Nerissa is a big believer in sustainability. For one of her exhibitions, Coastal Dreams, she totally committed to the concept.

“In trying to keep with the whole sustainable sustainability thing,” Nerissa says, “I did it by public transport. I travelled on the tram, then the train and then the bus to decorate with my chair, and my three panels are my two concrete bottles. Then I got the overland back to Euston and the train home. I got a lot of, “Is this what British Rail has come to? You’ve got to bring your own chair,” a lot of that. But actually, I think I had a smoother time than those who were trying to drive in London, parking in London, trying to hit that half-hour slot for drop off and pick up.” 

 

Suit trousers

Another part of Nerissa’s commitment to sustainability is her re-use of old fabrics, “I use a base of old suit trousers,” she says, “Because with your old jeans and things like that, you do the gardening or paint the house in them, but trousers… who wants them? 

Because of my background in theatre, particularly community theatre, I’ve spent many years trawling cheap charity shops for costumes and props and things. So I was really aware of how much clothing waste, as a society, we were bringing and how cheap it was as a resource, so rather than using vintage fabrics, I am saving the fabrics and clothing that I use from landfill. And suit trousers are often made of beautiful fabrics. I tend to pick something that has at least a two-tone weave going through it, lots of tweeds and things that have a good wool content, the sort of suits that may not have seen the light of day for kind of 30 years, and they’re all dry clean only, so people aren’t going to really want them as clothing. 

I deconstruct them and use them as my base, and then I work into them from behind with other scraps of clothing with scarves and blouses and T-shirts and things like that.”

MA

After years of theatre work, Nerissa returned to university to get her Master of Arts, “Even though I was already in the arts,” she says, “it was definitely a very new arena, for me, a new sector of the arts. And I think in making that change and developing that personal voice. That personal practice. It was really important, particularly as a mum and part of a family.

“That whole thing as a freelancer is thinking, ‘I must be finding the next project. Where is the next bill being paid from?’ That side of things. I can’t just go and play in my studio; there’s just too much guilt. Whereas once I was doing an MA, and it was working towards the MA, and that MA was going to develop my career, that took that guilt away. So that permission to play that the MA gave me was very important.” 
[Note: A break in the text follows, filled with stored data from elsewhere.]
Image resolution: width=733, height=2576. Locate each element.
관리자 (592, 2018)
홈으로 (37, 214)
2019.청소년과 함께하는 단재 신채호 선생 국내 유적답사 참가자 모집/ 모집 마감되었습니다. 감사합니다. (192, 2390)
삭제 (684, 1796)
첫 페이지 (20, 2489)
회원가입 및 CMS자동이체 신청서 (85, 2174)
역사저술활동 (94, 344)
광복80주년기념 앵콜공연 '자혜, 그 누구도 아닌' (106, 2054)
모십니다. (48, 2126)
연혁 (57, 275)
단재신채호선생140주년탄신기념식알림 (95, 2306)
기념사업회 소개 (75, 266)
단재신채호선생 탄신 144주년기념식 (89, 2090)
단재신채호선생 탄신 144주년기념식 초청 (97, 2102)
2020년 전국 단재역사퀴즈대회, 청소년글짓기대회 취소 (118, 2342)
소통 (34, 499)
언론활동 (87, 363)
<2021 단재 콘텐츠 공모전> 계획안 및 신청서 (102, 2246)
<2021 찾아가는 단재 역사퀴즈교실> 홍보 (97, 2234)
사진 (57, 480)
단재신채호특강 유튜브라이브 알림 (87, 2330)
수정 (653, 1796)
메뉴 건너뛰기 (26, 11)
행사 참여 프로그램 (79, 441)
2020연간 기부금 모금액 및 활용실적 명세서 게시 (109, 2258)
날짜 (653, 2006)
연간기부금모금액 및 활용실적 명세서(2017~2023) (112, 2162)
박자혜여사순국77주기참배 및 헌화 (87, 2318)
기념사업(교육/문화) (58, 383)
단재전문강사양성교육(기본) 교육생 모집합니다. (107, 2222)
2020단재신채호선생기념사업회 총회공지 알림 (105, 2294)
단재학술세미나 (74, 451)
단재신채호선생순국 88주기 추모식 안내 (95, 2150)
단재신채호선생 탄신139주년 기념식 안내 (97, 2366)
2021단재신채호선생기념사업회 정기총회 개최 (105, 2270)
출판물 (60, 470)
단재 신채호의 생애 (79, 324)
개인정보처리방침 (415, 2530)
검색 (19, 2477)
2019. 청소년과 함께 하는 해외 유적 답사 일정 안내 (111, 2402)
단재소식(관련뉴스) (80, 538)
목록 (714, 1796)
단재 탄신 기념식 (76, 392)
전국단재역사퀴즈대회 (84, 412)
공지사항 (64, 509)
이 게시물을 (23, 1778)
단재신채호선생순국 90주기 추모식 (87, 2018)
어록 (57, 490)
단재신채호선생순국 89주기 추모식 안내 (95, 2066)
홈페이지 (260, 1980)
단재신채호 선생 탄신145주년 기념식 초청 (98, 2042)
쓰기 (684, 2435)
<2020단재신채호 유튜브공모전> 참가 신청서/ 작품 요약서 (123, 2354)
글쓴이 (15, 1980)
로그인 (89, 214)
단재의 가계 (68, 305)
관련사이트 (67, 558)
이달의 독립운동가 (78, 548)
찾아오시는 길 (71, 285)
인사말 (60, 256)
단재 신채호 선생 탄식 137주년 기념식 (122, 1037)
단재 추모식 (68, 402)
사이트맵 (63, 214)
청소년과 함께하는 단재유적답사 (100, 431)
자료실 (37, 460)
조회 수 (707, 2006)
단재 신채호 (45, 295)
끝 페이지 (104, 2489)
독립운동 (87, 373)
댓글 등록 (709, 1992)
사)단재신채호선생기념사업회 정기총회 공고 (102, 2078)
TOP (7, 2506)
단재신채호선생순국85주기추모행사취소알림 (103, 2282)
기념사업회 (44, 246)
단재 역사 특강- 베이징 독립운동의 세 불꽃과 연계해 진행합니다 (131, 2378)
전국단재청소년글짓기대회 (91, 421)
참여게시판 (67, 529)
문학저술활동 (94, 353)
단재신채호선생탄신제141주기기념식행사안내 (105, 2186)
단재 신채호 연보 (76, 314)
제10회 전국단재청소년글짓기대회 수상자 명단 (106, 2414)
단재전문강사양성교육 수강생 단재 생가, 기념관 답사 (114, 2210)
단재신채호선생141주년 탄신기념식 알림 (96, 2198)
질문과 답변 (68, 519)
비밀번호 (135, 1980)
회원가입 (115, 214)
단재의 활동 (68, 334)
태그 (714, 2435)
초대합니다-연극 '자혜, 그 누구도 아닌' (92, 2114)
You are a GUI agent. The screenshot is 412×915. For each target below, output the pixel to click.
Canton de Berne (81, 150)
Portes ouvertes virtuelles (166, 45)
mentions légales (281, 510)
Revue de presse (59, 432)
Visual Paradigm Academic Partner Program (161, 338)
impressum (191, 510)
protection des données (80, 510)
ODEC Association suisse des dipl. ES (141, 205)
Nerissa’s experience shapes her advice for those considering studying art, “So it’s whether you’re at a point in your life that you need that kind of time and permission,” she says, “I think if you’re finding you’re at a bit of a stuck point, it can be very freeing. It’s meaningful.”

 

Sketchbooks

Nerissa uses an interesting approach for her sketchbooks, “When I was at college,” she says, “I didn’t really use a sketchbook. It was in the days before camera phones and the Internet and being able to save, so all of our research was things out of magazines and stuff like that or photos we’d printed out. So, in our drawings, we were taught to have loose so that we could either lay it out on the table or a wall so that we could make those connections and see those connections. So that looseness of keeping everything free and being able to find those relationships stems back to that and pre-things being digital.”

Nerrisa continued this method as she moved into three-dimensional mediums, “A textile, even if it’s a flat piece of textile, has depth, it has texture. Rather than sticking them into a book, having them loose and being able to put them up so I’ve got small samples and scraps and offcuts from other projects, I can see how they would work with other things.” 

 

About the artist

Nerissa Cargill Thompson is a designer, maker and facilitator with over 20 years of experience in professional and community practice. 

She initially trained in Theatre Design, but through her community arts practice, her interest in fibre art grew and a desire to develop personal artwork. 

Nerissa is a member of Prism Contemporary Textiles Collective, Society for Embroidered Work, Precious Collective and Society of British Theatre Design.